**Problem to work on:** Please copy out the part that opens with the line containing "The height and" and closes with the line containing "point(900,138)", swapping "horizontal" for "vertical" and keeping everything else the same. Leave the pictures out of your answer.

═══ Listing ═══

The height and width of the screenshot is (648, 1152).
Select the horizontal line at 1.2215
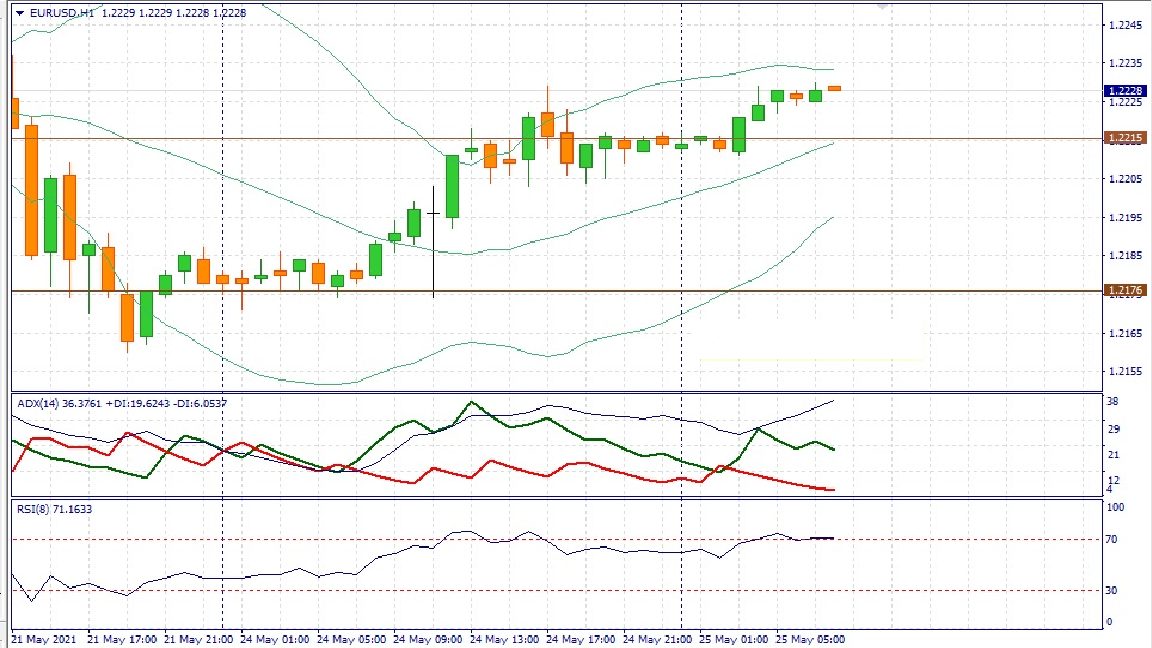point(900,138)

═══
═══ Listing ═══

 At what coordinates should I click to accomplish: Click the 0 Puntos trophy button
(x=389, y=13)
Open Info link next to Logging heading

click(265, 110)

═══

**Complete answer:**
The height and width of the screenshot is (648, 1152).
Select the vertical line at 1.2215
point(900,138)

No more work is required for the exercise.